- Directions for this task
Reproduce verbatim only the line that holds "Click the Power Source label" and the lines that follow it to the end of the listing.

- Data supplied
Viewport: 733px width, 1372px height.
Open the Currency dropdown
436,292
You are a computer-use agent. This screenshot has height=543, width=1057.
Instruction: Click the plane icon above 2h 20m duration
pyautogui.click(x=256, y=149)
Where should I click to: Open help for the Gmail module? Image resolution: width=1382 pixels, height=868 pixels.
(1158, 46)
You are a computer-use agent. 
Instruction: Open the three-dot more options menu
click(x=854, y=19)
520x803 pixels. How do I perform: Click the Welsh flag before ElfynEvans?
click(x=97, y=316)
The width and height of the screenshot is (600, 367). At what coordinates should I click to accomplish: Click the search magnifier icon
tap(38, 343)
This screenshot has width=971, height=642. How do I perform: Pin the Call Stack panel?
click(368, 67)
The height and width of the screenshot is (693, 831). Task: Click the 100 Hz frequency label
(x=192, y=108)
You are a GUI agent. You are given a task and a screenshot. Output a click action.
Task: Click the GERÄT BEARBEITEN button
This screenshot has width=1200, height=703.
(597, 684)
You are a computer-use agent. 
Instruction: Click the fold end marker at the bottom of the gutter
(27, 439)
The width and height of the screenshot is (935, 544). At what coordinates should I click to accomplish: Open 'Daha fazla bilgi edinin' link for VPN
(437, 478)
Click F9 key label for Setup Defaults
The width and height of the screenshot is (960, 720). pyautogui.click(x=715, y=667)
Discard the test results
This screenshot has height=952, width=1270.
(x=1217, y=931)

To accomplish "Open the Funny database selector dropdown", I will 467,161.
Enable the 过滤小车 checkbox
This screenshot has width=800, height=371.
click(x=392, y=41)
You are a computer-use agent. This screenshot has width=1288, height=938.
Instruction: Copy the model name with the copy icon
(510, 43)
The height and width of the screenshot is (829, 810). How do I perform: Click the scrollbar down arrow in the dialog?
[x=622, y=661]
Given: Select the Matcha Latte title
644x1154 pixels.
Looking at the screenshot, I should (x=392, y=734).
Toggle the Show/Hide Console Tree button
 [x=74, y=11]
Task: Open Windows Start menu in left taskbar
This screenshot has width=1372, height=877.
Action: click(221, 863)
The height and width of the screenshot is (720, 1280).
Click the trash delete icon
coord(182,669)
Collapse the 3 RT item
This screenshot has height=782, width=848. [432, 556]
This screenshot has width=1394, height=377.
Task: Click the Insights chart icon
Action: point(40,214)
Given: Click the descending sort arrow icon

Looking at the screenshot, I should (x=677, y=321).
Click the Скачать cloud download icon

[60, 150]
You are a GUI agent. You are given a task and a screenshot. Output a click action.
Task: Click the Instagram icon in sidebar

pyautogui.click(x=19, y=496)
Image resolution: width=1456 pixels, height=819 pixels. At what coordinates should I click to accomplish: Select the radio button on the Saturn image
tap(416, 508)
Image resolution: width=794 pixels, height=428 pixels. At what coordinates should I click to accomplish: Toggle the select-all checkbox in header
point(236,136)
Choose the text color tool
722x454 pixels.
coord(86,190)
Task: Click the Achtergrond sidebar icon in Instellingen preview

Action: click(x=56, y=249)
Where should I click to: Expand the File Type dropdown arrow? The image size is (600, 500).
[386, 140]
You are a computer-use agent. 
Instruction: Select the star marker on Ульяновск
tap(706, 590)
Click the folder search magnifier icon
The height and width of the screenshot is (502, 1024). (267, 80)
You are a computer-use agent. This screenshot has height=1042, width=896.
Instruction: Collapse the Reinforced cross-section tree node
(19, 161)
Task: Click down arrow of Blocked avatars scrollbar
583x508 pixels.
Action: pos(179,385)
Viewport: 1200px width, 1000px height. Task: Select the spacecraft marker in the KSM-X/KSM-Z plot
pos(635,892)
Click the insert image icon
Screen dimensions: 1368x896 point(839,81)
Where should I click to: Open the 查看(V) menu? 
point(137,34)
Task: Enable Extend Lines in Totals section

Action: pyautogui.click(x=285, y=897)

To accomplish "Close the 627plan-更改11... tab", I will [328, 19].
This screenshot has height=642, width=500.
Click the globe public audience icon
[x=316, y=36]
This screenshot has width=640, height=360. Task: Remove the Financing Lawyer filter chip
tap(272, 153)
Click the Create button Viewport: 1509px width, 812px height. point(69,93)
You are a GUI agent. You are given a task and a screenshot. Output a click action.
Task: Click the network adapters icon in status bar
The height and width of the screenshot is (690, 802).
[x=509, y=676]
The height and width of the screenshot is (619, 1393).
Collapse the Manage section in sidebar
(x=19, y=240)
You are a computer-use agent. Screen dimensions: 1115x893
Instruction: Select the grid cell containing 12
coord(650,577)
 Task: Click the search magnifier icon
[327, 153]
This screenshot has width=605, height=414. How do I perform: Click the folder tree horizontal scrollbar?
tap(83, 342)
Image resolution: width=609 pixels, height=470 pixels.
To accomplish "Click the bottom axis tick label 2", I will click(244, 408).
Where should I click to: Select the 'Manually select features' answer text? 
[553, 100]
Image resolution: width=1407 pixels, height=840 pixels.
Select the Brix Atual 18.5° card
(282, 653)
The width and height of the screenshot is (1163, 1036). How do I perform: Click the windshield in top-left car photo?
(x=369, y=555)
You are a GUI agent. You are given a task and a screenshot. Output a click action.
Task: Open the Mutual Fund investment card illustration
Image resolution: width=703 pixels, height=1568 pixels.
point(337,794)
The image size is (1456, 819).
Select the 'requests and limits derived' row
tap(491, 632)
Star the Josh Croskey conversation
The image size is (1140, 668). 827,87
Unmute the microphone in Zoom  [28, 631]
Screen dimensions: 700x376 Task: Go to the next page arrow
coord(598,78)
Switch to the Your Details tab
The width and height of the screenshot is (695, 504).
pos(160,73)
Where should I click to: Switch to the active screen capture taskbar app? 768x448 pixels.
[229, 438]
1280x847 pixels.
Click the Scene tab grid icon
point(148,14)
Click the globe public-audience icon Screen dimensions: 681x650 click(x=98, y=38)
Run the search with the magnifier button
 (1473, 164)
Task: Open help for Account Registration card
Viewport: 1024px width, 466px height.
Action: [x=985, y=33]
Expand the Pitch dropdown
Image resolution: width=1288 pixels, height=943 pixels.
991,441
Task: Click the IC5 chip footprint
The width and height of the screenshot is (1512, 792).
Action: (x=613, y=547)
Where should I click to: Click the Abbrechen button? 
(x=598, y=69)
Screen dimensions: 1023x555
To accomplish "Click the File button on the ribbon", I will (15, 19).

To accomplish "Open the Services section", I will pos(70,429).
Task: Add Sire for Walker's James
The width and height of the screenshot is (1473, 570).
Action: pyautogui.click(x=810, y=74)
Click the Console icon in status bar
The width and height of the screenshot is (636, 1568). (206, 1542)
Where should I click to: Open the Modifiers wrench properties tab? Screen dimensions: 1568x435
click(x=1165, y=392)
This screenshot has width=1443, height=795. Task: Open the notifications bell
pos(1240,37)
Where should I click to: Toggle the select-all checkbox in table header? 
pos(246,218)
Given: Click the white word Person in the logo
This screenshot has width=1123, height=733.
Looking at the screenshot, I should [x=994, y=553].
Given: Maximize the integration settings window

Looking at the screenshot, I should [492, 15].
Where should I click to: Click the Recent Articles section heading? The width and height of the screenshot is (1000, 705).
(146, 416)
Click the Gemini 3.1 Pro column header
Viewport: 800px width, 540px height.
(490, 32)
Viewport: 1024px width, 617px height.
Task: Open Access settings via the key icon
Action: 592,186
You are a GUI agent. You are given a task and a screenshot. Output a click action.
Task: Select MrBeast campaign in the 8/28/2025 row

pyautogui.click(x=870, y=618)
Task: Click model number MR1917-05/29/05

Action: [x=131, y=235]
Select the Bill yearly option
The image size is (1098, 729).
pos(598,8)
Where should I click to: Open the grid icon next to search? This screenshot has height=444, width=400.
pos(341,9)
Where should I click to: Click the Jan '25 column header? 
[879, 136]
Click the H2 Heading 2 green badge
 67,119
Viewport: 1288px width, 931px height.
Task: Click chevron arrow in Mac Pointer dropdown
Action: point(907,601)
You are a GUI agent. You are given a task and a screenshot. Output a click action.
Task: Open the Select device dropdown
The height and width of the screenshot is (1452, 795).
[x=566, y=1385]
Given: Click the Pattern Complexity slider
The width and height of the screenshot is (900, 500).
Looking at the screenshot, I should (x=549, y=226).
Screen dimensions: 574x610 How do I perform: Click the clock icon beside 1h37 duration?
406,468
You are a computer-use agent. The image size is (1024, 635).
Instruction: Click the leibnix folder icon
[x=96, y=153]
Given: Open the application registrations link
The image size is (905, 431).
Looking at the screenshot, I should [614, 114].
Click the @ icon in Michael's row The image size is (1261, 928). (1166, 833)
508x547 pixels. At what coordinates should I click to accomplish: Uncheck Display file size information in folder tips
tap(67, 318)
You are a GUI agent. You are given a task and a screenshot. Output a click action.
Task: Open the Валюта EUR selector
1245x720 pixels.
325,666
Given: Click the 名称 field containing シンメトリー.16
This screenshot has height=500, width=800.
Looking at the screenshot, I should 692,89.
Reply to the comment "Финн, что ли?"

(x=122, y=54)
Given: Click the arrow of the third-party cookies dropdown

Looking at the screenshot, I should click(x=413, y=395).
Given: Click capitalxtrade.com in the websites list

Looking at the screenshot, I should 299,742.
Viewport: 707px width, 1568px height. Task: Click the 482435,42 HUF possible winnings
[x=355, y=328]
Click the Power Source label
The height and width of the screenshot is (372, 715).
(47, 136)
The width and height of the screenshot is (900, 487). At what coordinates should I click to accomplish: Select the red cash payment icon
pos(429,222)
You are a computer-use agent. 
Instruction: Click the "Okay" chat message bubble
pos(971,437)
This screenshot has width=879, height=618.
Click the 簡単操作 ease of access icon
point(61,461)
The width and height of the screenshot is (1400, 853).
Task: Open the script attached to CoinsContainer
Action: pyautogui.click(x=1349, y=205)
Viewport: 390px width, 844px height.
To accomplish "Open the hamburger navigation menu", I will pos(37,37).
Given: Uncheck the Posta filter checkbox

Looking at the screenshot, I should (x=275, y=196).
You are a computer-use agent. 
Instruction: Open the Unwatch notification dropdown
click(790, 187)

- The completed task
Click the Power Source label
The height and width of the screenshot is (372, 715).
(47, 136)
The width and height of the screenshot is (900, 487). At what coordinates should I click to accomplish: Select the red cash payment icon
pos(429,222)
You are a computer-use agent. 
Instruction: Click the "Okay" chat message bubble
pos(971,437)
This screenshot has width=879, height=618.
Click the 簡単操作 ease of access icon
point(61,461)
The width and height of the screenshot is (1400, 853).
Task: Open the script attached to CoinsContainer
Action: pyautogui.click(x=1349, y=205)
Viewport: 390px width, 844px height.
To accomplish "Open the hamburger navigation menu", I will pos(37,37).
Given: Uncheck the Posta filter checkbox

Looking at the screenshot, I should (x=275, y=196).
You are a computer-use agent. 
Instruction: Open the Unwatch notification dropdown
click(790, 187)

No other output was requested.